- [Part of a data file]
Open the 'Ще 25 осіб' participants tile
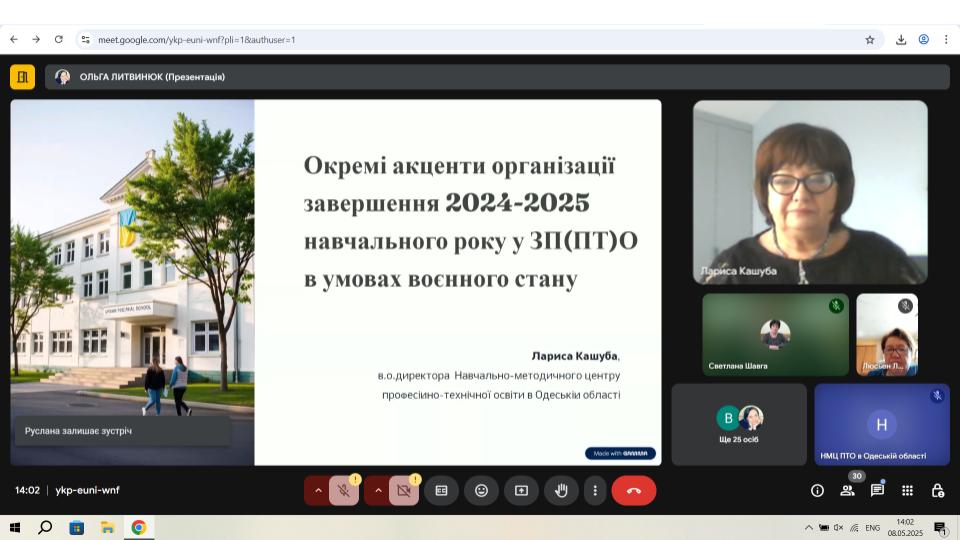This screenshot has height=540, width=960. click(739, 424)
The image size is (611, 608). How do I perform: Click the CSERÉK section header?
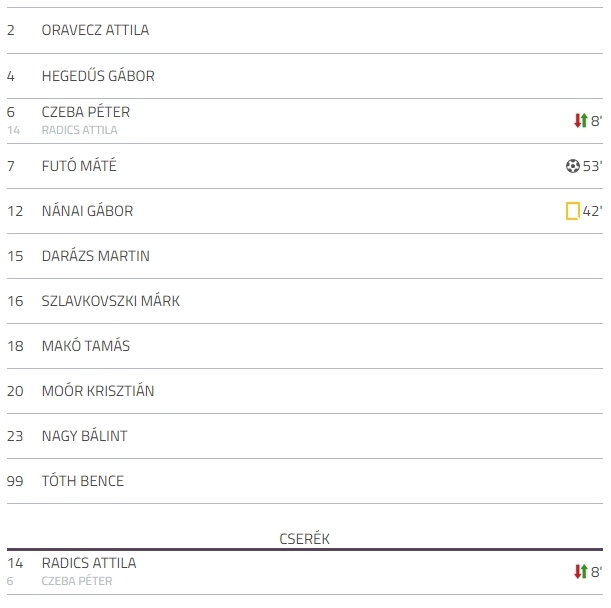click(304, 539)
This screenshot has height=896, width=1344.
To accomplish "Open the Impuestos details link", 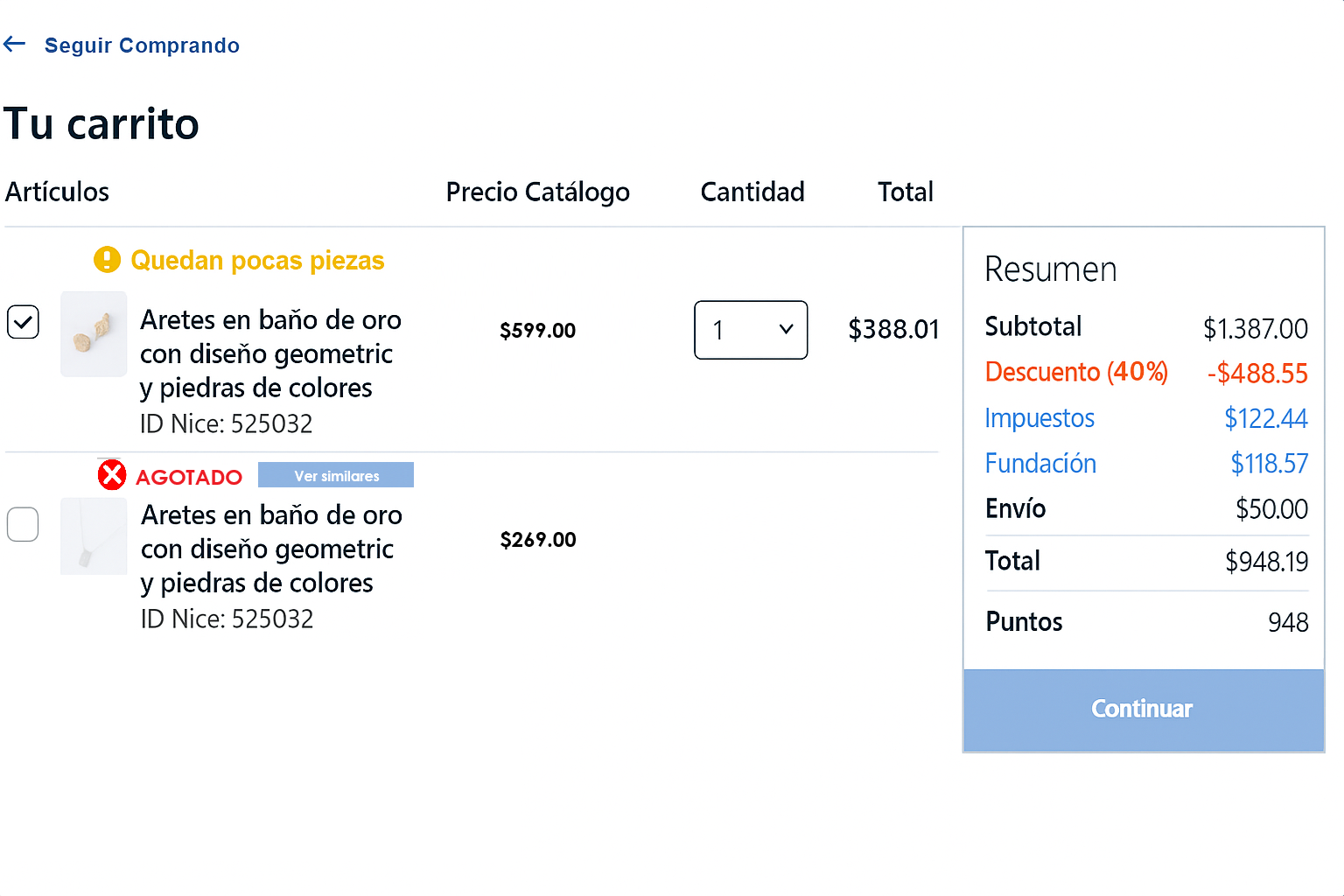I will 1040,418.
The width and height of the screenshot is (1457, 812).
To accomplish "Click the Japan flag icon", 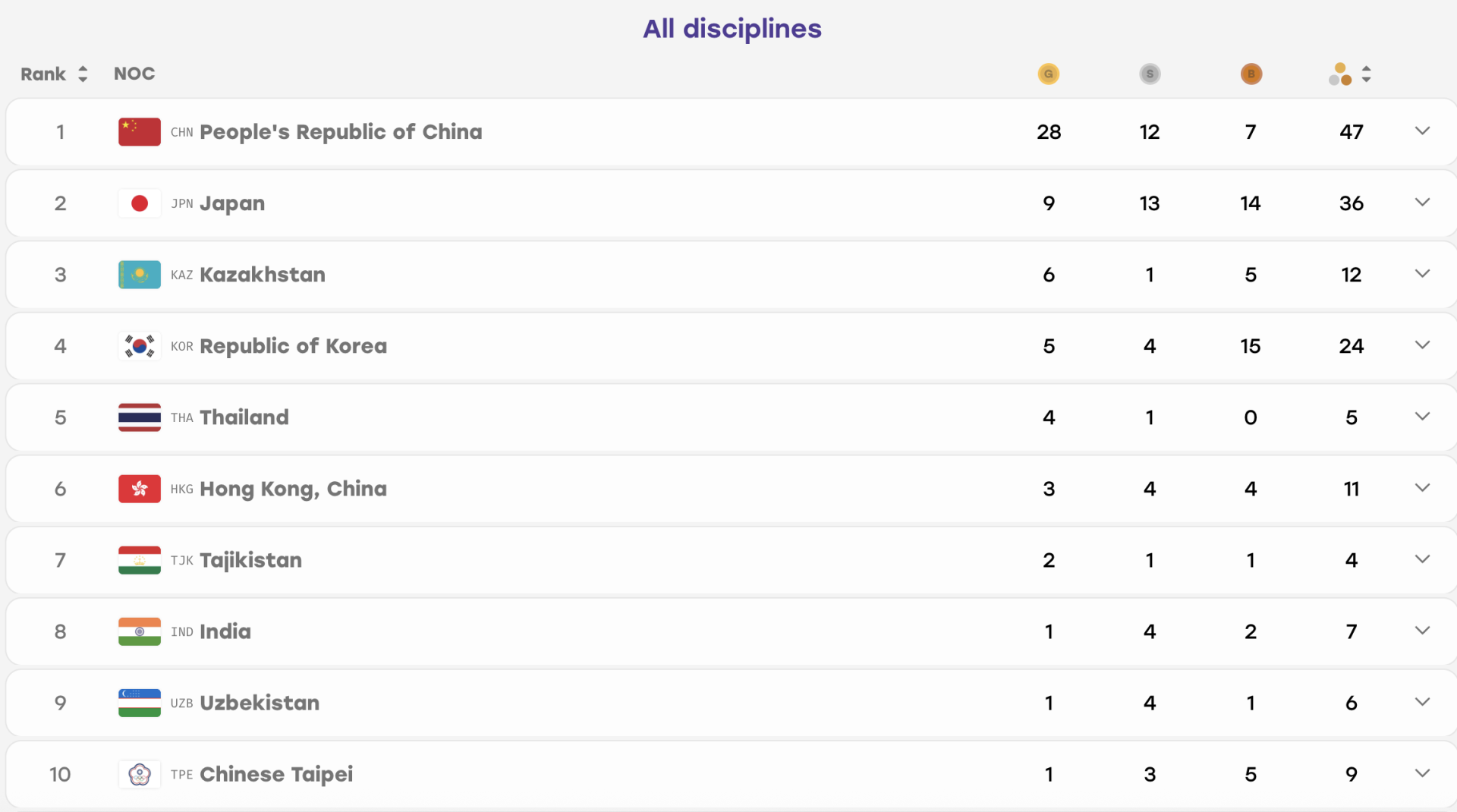I will tap(140, 203).
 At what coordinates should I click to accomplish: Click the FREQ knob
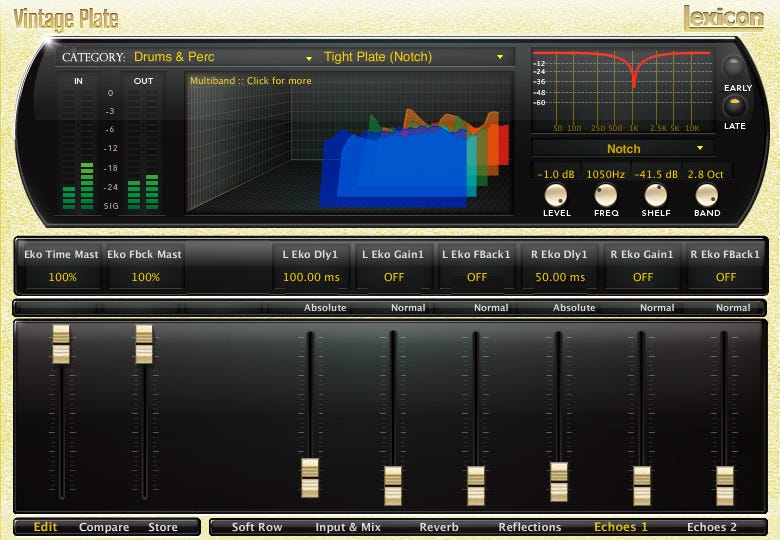pyautogui.click(x=605, y=195)
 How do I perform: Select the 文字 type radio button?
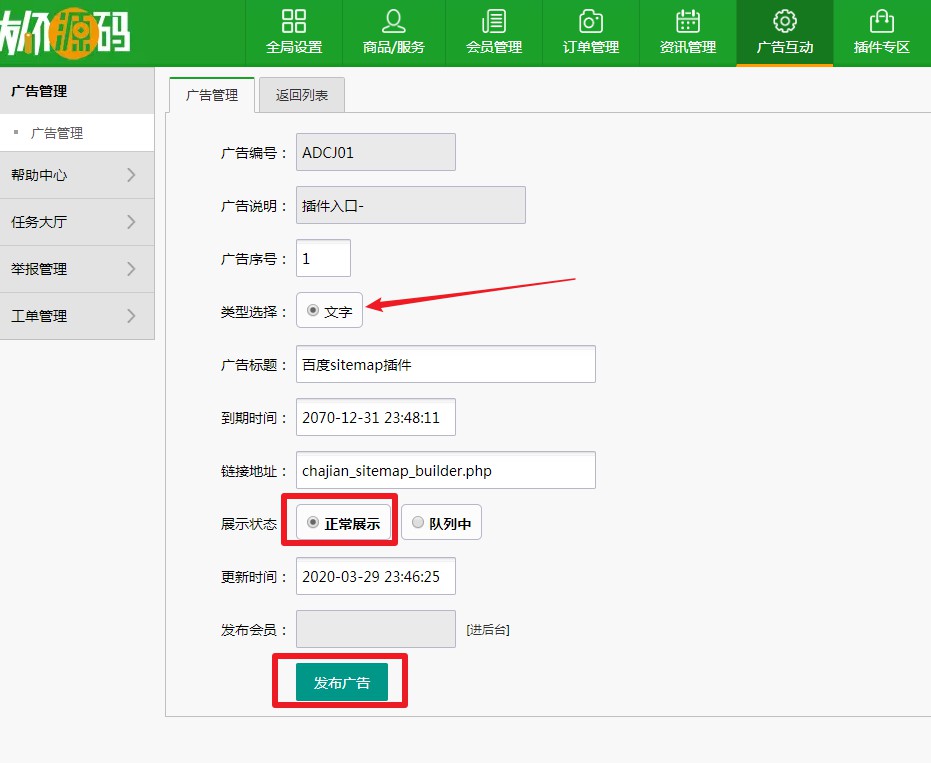(313, 311)
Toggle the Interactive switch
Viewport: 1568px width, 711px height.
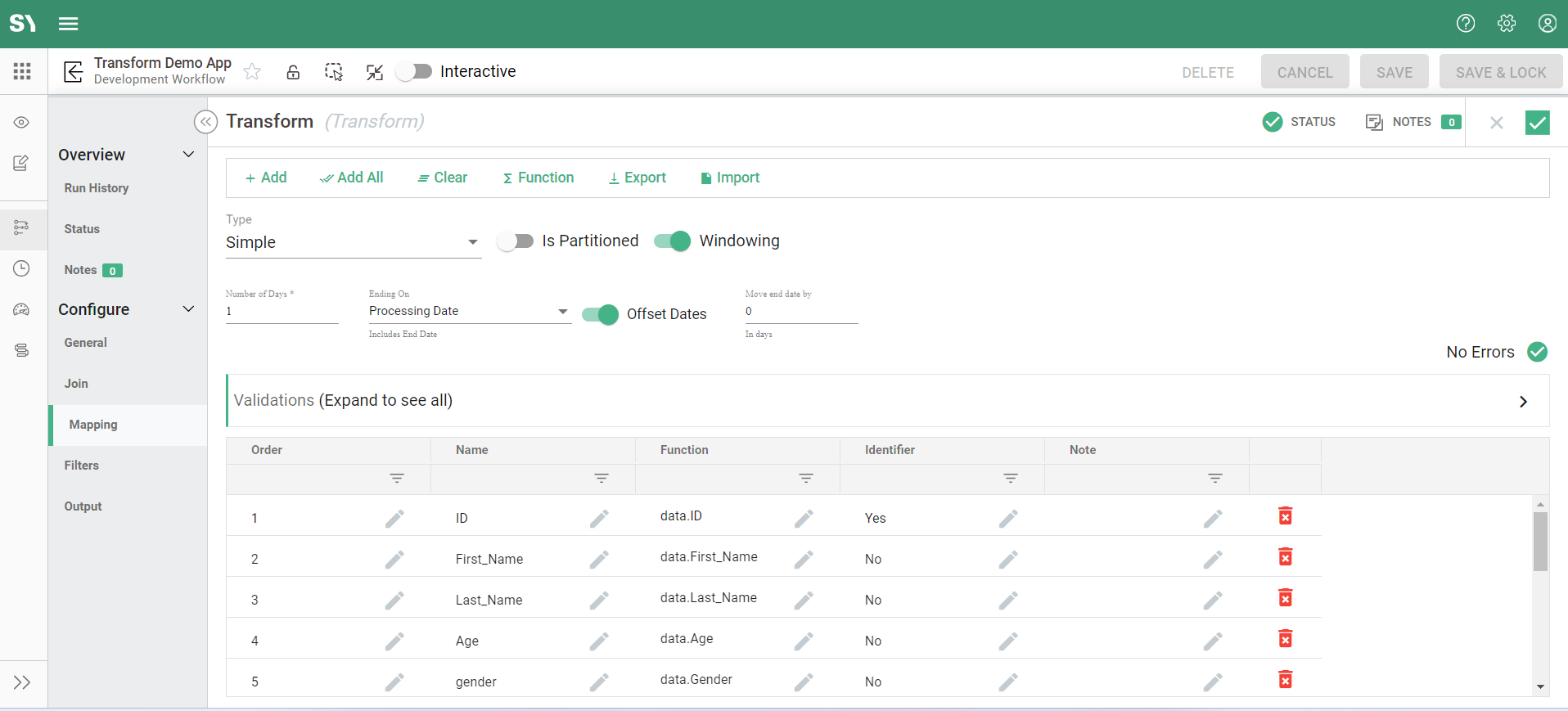tap(414, 72)
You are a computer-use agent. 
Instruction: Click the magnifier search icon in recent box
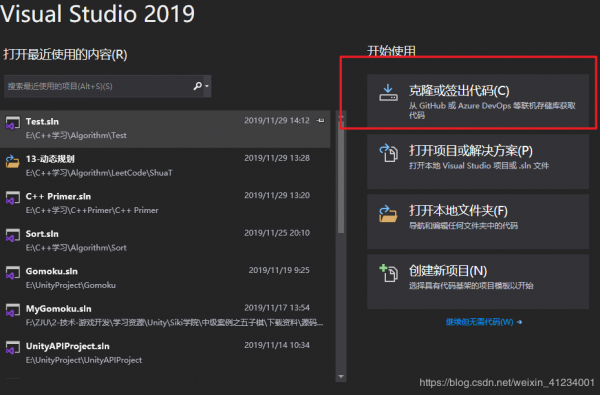coord(197,86)
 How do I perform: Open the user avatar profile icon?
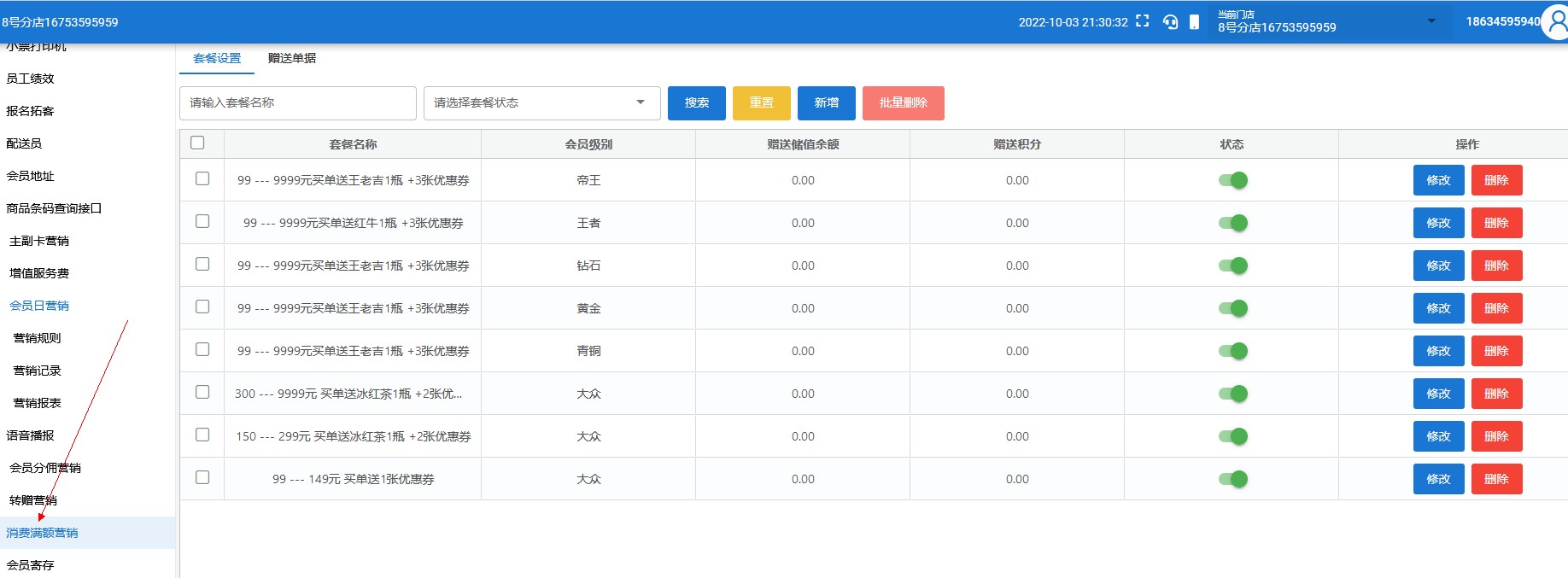pos(1556,22)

- [Task description]
Reproduce the rows from the line containing "How do I perform: Select" through the end of the rows, substituting "magnifying glass" for "magnifier" and leaving everything else unchanged. Omit the pictures from your answer.

- [Right answer]
 How do I perform: Select the 文字 type radio button?
(313, 311)
Toggle the Interactive switch
Viewport: 1568px width, 711px height.
tap(414, 72)
You are a computer-use agent. 
Instruction: Click the magnifying glass search icon in recent box
coord(197,86)
 How do I perform: Open the user avatar profile icon?
pos(1556,22)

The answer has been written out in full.